Llega un momento en la vida del ser humano en que se convierte en adulto de una vez, en que finalmente empieza a salir del pantano inútil que implica culpar a los demás por todo lo que le sucede. Ese momento en que descubre que todo es una mentira creada por sí mismo y que muy poco de lo que le atribuimos a los demás viene enteramente de ellos. Así que tal vez es hora de mirar dentro, de aceptar nuestra responsabilidad y entender, de una vez por todas, que nuestros padres hicieron lo mejor que pudieron y que hay razones que no conocemos para las limitaciones impuestas, los permisos dados, los caprichos cumplidos y los silencios. Si no entendemos que hubo razones y que tal vez nunca las conozcamos realmente, seguiremos toda la vida siendo ese proyector de sombras, siempre rodeados por los fantasmas del pasado que nosotros mismos hemos creado.
Sean como sean realmente, bondadosas, preocupadas, protectoras, negligentes, abusivas o ausentes, periféricas, empáticas, intrusivas o tranquilizadoras, las madres solamente colocan el tablero de juego frente a nosotros y al hacernos adultos es el signo indiscutible de madurez dejar atrás ese proceso de culparlas por todo lo malo que nos pasa y por los sueños que no logramos realizar.
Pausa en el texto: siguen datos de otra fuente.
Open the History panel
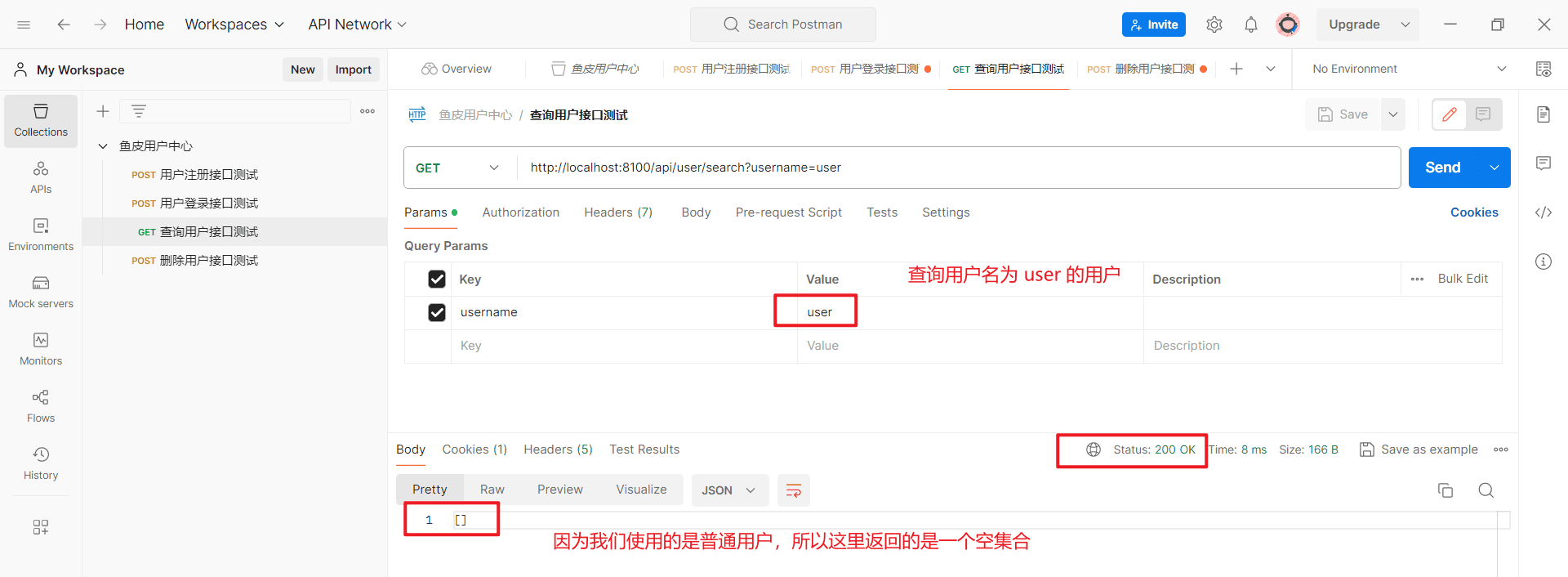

Ellas nos equipan de experiencias y es nuestra responsabilidad usar esas experiencias para crecer y madurar. No para soñar narcisistamente, con fantasías de grandeza y poder absoluto, movidos por el rencor que alimenta los dolores infantiles, sino en la realidad del ser que logra vincularse con otros de manera madura y sana entendiendo siempre que, sin importar lo que queremos de ellas, las madres nunca lo serán del todo, porque no es su labor complacernos ni hacernos la vida fácil. Su trabajo, y cientos de miles de ellas lo hacen muy bien, es servir como referentes y enseñar lo que a ellas les funcionó para sobrevivir. Lo que hagamos nosotros con eso es nuestra responsabilidad.